First the ban on wearing your 'jammies to the pictures in Hawera, now this – an Akaroa restaurant, The Little Bistro (no relation), has banned children aged under 10 – because they're just so noisy, dangerous, annoying, just so … you know … childlike.
It's been a well-received move, with lots of social media support and positive feedback. Which, of course, doesn't make it right, just popular.
It's also discriminatory in the old-fashioned sense, excluding a class of people based on a characteristic they can do nothing about – in this case, their age. Patrons will vote with their credit cards either to stay away or to pack out the Little Bistro every hour it's open.
The ban also reflects a regrettable attitude to children in general, the possibly subconscious view that they are not really people (many actual people, I know, hold this view consciously). It's the same sort of objectification that used to let us think it was okay to hit them.
In general, other people's children are a pain. It's bad enough having to deal with your own and their creative ways of being annoying. Yet I'd rather put up with being around somebody's else's badly behaved kid than spend any amount of time in an artificially rarefied atmosphere that's been created by eliminating them from the environment.
Tolerating children is, or should be, one of the signs of a decent society and a mature adult human.
One significant reason for the ban cited by the restaurant's owners was that a waitress was hurt when a careening moppet bumped into her while she was carrying a tray of glasses.
That is indeed distressing and if we lived in a world where drunk adult patrons never collided with wait staff and drenched them in scalding bouillabaisse it would indeed be an argument for such a ban.
But if we're going to start excluding groups from restaurants because they annoy other patrons, children should be just the beginning. There are many categories of diners who regularly spoil other people's enjoyment.
First up, especially in certain parts of Auckland, is The TV "Personality" sweeping into the restaurant in full "Yes – it's me!" mode. They're a safety risk in themselves as they do two circuits of the restaurant to make sure everyone has seen them before they finally sit down.
There's The Connoisseur, who needs to know every detail of every element of every item on the menu before making their selection. Meanwhile, others waiting to have their orders taken must sit by in teeth-grindingly impotent silent fury. Once their order has been taken The Connoisseur is likely to call a waiter back with at least two changes of mind.
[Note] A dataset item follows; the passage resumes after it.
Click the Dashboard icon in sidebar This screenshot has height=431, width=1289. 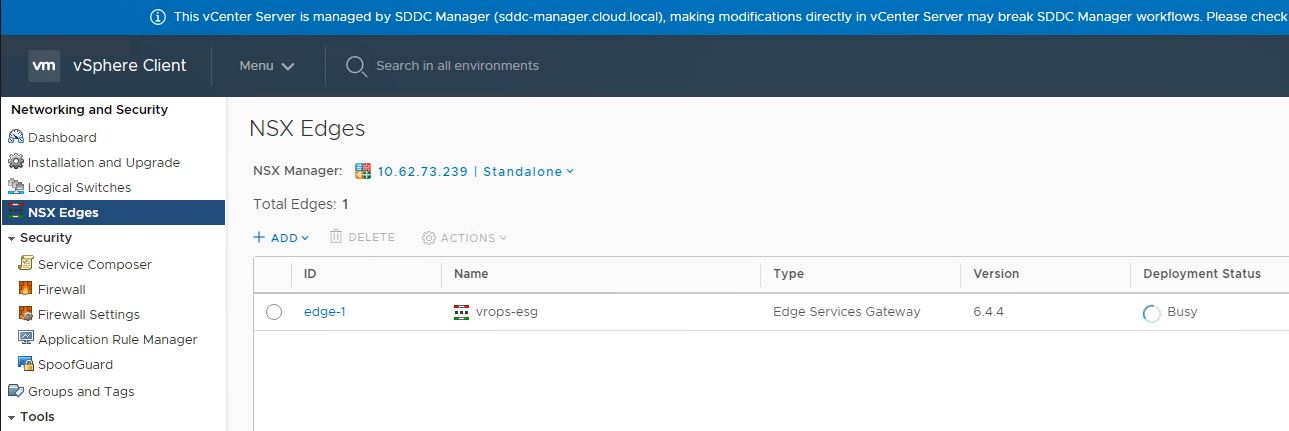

And they will send at least one course back to the kitchen because it's not right.
There's The Traveller, with a particular request that he or she has had met without question in Hanoi/Paris/Portland and can't believe they can't manage such a simple task here.
There's The Selfie Table, whose members spend most of the evening asking other diners if they wouldn't' mind shifting just for a moment while they take a photo thank you they're sorry to be such a nuisance please don't hate them.
There are The Power Diners who have come out only to talk as loudly as possible about their business triumphs and the great ideas they have going forward and how if these people they're in bed with at the moment can't see sense they're going to take their ideas somewhere else.
There's The Miserable Work Do, where people with nothing in common except the ability to earn a living all doing the same thing are required to socialise for a special occasion which will almost certainly be the fact that one of them is leaving. The general mood of despondency is increased by seething envy at the departee's lucky escape.
You can see why Uber Eats is doing so well.